(WORK ORDER) Copy out all the entries below, word for word.
DATA TO PROCESS Start Marker
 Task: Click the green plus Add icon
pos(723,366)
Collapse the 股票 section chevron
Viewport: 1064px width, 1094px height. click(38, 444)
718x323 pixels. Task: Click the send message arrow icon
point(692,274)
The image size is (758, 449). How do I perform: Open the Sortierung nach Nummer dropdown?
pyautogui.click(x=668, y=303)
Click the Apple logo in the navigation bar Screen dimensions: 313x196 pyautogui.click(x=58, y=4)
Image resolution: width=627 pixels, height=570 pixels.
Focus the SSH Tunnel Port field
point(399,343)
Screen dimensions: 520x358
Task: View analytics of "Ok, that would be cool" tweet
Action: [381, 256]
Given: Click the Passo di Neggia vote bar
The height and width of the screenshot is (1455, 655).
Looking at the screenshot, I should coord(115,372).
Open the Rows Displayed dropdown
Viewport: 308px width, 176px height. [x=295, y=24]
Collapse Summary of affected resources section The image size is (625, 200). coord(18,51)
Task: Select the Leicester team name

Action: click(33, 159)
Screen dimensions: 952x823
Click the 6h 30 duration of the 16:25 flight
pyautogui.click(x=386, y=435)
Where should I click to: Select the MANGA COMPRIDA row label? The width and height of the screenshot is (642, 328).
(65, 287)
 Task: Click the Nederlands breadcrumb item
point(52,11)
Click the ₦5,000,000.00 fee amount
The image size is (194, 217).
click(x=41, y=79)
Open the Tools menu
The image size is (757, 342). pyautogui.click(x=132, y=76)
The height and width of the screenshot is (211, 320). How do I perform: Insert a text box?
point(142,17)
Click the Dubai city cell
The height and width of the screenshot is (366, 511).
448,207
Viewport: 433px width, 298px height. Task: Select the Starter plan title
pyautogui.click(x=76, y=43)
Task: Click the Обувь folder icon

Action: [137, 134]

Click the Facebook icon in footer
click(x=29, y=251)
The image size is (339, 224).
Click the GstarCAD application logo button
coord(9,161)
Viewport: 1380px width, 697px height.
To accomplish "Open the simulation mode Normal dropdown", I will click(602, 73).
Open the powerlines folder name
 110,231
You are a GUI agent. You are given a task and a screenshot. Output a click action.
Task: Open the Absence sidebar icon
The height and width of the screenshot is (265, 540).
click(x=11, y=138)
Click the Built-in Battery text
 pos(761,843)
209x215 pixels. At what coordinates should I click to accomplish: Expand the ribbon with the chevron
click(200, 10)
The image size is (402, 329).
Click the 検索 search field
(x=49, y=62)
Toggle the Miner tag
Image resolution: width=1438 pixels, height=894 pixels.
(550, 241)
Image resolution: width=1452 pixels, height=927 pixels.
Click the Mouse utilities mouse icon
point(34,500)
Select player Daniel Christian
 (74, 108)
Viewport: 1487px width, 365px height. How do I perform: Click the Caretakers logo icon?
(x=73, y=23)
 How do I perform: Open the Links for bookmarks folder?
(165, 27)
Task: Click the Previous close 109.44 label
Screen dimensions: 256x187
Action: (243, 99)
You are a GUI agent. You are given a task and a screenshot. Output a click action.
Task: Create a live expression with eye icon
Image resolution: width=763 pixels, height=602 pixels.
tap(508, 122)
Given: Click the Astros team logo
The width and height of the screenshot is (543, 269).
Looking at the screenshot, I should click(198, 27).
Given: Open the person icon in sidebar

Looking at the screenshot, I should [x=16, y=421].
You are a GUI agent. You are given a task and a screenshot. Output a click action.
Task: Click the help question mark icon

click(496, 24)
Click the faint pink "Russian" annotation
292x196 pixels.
DATA TO PROCESS End Marker
(RESPONSE TO THE EXERCISE)
 Task: Click the green plus Add icon
pos(723,366)
Collapse the 股票 section chevron
Viewport: 1064px width, 1094px height. click(38, 444)
718x323 pixels. Task: Click the send message arrow icon
point(692,274)
The image size is (758, 449). How do I perform: Open the Sortierung nach Nummer dropdown?
pyautogui.click(x=668, y=303)
Click the Apple logo in the navigation bar Screen dimensions: 313x196 pyautogui.click(x=58, y=4)
Image resolution: width=627 pixels, height=570 pixels.
Focus the SSH Tunnel Port field
point(399,343)
Screen dimensions: 520x358
Task: View analytics of "Ok, that would be cool" tweet
Action: [381, 256]
Given: Click the Passo di Neggia vote bar
The height and width of the screenshot is (1455, 655).
Looking at the screenshot, I should coord(115,372).
Open the Rows Displayed dropdown
Viewport: 308px width, 176px height. [x=295, y=24]
Collapse Summary of affected resources section The image size is (625, 200). coord(18,51)
Task: Select the Leicester team name

Action: click(33, 159)
Screen dimensions: 952x823
Click the 6h 30 duration of the 16:25 flight
pyautogui.click(x=386, y=435)
Where should I click to: Select the MANGA COMPRIDA row label? The width and height of the screenshot is (642, 328).
(65, 287)
 Task: Click the Nederlands breadcrumb item
point(52,11)
Click the ₦5,000,000.00 fee amount
The image size is (194, 217).
click(x=41, y=79)
Open the Tools menu
The image size is (757, 342). pyautogui.click(x=132, y=76)
The height and width of the screenshot is (211, 320). How do I perform: Insert a text box?
point(142,17)
Click the Dubai city cell
The height and width of the screenshot is (366, 511).
448,207
Viewport: 433px width, 298px height. Task: Select the Starter plan title
pyautogui.click(x=76, y=43)
Task: Click the Обувь folder icon

Action: [137, 134]

Click the Facebook icon in footer
click(x=29, y=251)
The image size is (339, 224).
Click the GstarCAD application logo button
coord(9,161)
Viewport: 1380px width, 697px height.
To accomplish "Open the simulation mode Normal dropdown", I will click(602, 73).
Open the powerlines folder name
 110,231
You are a GUI agent. You are given a task and a screenshot. Output a click action.
Task: Open the Absence sidebar icon
The height and width of the screenshot is (265, 540).
click(x=11, y=138)
Click the Built-in Battery text
 pos(761,843)
209x215 pixels. At what coordinates should I click to accomplish: Expand the ribbon with the chevron
click(200, 10)
The image size is (402, 329).
Click the 検索 search field
(x=49, y=62)
Toggle the Miner tag
Image resolution: width=1438 pixels, height=894 pixels.
(550, 241)
Image resolution: width=1452 pixels, height=927 pixels.
Click the Mouse utilities mouse icon
point(34,500)
Select player Daniel Christian
 (74, 108)
Viewport: 1487px width, 365px height. How do I perform: Click the Caretakers logo icon?
(x=73, y=23)
 How do I perform: Open the Links for bookmarks folder?
(165, 27)
Task: Click the Previous close 109.44 label
Screen dimensions: 256x187
Action: (243, 99)
You are a GUI agent. You are given a task and a screenshot. Output a click action.
Task: Create a live expression with eye icon
Image resolution: width=763 pixels, height=602 pixels.
tap(508, 122)
Given: Click the Astros team logo
The width and height of the screenshot is (543, 269).
Looking at the screenshot, I should click(198, 27).
Given: Open the person icon in sidebar

Looking at the screenshot, I should [x=16, y=421].
You are a GUI agent. You are given a task and a screenshot. Output a click action.
Task: Click the help question mark icon

click(496, 24)
Click the faint pink "Russian" annotation
292x196 pixels.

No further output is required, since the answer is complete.